• [Problem statement] Please report every line in the entries that contains the string "will".

• [Provided data]
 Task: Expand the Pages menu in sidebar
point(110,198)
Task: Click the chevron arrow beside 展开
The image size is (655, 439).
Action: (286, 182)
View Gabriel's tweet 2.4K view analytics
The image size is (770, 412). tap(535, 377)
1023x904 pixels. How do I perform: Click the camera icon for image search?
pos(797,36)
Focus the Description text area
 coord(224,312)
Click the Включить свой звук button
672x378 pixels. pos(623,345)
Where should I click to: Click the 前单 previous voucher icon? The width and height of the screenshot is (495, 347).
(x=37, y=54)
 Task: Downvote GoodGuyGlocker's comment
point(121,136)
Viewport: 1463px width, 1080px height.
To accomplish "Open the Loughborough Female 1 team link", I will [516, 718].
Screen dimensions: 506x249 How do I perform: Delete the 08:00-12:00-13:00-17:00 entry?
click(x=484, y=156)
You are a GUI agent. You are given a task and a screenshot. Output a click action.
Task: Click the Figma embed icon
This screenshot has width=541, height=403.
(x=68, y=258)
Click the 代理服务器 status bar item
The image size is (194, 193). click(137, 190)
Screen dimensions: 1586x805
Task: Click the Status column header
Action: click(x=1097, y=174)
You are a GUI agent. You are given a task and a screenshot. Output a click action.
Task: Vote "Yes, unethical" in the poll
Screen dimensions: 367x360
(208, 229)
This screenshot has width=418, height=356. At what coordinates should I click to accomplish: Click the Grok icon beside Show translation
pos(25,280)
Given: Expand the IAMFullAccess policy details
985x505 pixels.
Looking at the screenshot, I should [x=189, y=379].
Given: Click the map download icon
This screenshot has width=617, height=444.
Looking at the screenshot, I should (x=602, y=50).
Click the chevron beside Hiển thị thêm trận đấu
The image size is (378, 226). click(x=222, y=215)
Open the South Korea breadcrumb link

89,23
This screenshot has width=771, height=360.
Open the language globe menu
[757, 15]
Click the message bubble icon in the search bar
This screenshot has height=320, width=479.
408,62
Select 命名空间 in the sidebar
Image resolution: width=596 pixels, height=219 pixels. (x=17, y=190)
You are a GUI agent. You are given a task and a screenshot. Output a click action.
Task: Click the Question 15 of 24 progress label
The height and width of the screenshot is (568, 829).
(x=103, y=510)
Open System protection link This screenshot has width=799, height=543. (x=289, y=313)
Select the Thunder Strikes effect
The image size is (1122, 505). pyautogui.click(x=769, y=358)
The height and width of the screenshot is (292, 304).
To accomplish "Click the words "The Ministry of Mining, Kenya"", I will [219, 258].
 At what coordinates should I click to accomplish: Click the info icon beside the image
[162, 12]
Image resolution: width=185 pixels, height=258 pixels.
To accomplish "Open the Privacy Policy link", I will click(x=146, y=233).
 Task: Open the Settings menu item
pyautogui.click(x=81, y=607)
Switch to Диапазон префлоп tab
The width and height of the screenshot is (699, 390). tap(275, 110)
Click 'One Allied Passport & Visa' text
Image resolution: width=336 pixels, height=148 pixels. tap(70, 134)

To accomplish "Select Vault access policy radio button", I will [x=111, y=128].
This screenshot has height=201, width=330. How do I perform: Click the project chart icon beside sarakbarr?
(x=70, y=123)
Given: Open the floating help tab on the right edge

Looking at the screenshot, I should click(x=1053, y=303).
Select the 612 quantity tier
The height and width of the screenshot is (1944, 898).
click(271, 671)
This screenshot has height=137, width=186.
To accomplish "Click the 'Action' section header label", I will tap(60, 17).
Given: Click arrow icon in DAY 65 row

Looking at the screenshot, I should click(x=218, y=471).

• [Written response]
To accomplish "Open the Loughborough Female 1 team link", I will [516, 718].
To accomplish "Click the words "The Ministry of Mining, Kenya"", I will [219, 258].
To accomplish "Open the Privacy Policy link", I will click(x=146, y=233).
To accomplish "Select Vault access policy radio button", I will [x=111, y=128].
To accomplish "Click the 'Action' section header label", I will tap(60, 17).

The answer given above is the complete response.